= Lee Foundation =

Charity in Singapore

Lee Foundation is Singapore's largest private charitable foundation. It was founded in 1952 by philanthropist and businessman Lee Kong Chian, and has since supported various educational causes, healthcare and medical endowments as well as disaster relief efforts. It is run by a board composed of Lee's descendants and non-family members. The foundation is also shareholder of OCBC Bank.

== Overview ==
The Lee Foundation was established in March 1952 with a funding of $3.5 million from business magnate Lee Kong Chian. Lee had been donating to schools like Kuo Chuan Girls' School, Nan Chiau Girls' High School, Chinese High School, Methodist Girls' School, St Margaret's School, Singapore Chinese Girls' School, Anglo Chinese School (ACS), the University of Malaya and Nanyang University. He had also donated to community institutions such as the Hokkien Huay Kuan Building, the Chinese Swimming Club and the National Library. Several institutions took on the name of Lee Kong Chian's father, Lee Kuo Chuan, as Lee had initially requested them not to use his name. Examples of institutions and buildings named after the elder Lee includes the Kuo Chuan Presbyterian School, Lee Kuo Chuan auditoriums in ACS (Barker Road) and Maris Stella High School, indoor stadium of Anglican High School, Lee Kuo Chuan Nursery Home and the Lee Kuo Chuan Creche. Lee Foundation was also registered in Malaysia in 1960. It was reported that Lee Kong Chian transferred half his shares in Lee Rubber Group to the foundation in 1964, it is alleged that he had bequeathed half of his wealth as proceeds to the foundation in his will.

Lee Seng Gee, eldest son of Lee Kong Chian and chairman of the Lee Rubber Group, was the chairman of the foundation from 1957 till his death in 2016. Board members include members of the Lee family such as businessman Lee Seng Tee (second son of Lee Kong Chian), YS Lee, Lee Han Shih (investor and former journalist for the Business Times), Lee ST, (director of OCBC),
 Lee Chien Shih and Alan Lee Shih Hua. Former board members include the former chairman of OCBC Lee Seng Wee. The foundation and the family has been known to keep a very low media profile.

Since its creation up till 2015, the foundation donated approximately S$1 billion to various causes, regardless of race, language, religion, nationality, and geographical location. Seventy-five percent of that amount went to education. Notable contributions included the following
- $60 million donation to the National Library for the Lee Kong Chian Reference Library, 2003
- $50 million donation to the Singapore Management University for Lee Kong Chian School of Business, in 2004
- $30 million gift to the National University of Singapore in 2005 for the Lee Kong Chian Wing.
- $25 million for Lee Kong Chian Natural History Museum of National University of Singapore
- $150 million to NTU-Imperial College London's medical school, named Lee Kong Chian School of Medicine, shortened to LKCMedicine.
- From 2014 to 2017, the Lee Foundation donated $3 million to Sian Chay for launching the "Pioneer Generation Medical Fund".

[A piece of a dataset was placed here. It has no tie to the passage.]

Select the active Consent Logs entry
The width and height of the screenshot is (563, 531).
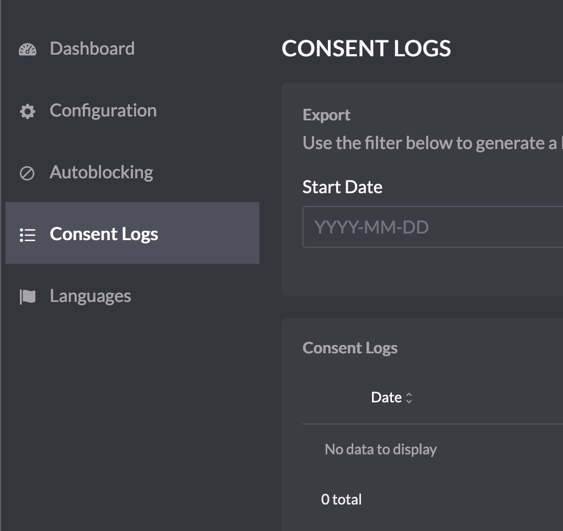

The Lee Kong Chian NUS-Stanford Initiative on Southeast Asia, founded in 2007, establishes a Distinguished Visiting Fellowship on Southeast Asia to help advance scholarly and policy-relevant consideration of this region.

In 2015, the sister foundation in Malaysia also donated a total of RM50 million to Universiti Tunku Abdul Rahman (UTAR) for the construction of its new campus building in Sungai Long, Kuala Lumpur. In honor of the foundation's founder, the university has named its engineering and science faculty as the Lee Kong Chian Faculty of Engineering and Science.

The generosity of the foundation has earned them many accolades such as the Distinguished Patron of the Arts Award by the National Arts Council for several years, and the National Volunteerism and Philanthropy Award Special Recognition Award in 2004 for Pioneers of philanthropy work in Singapore. Chairman Lee Seng Gee was awarded the Distinguished Service Order by the President of Singapore. In line with its original mission, the Lee Foundation continues to drive and promote education in socially relevant disciplines, e.g. in health and medical-related fields, and especially for disadvantaged students in Singapore, Malaysia and worldwide.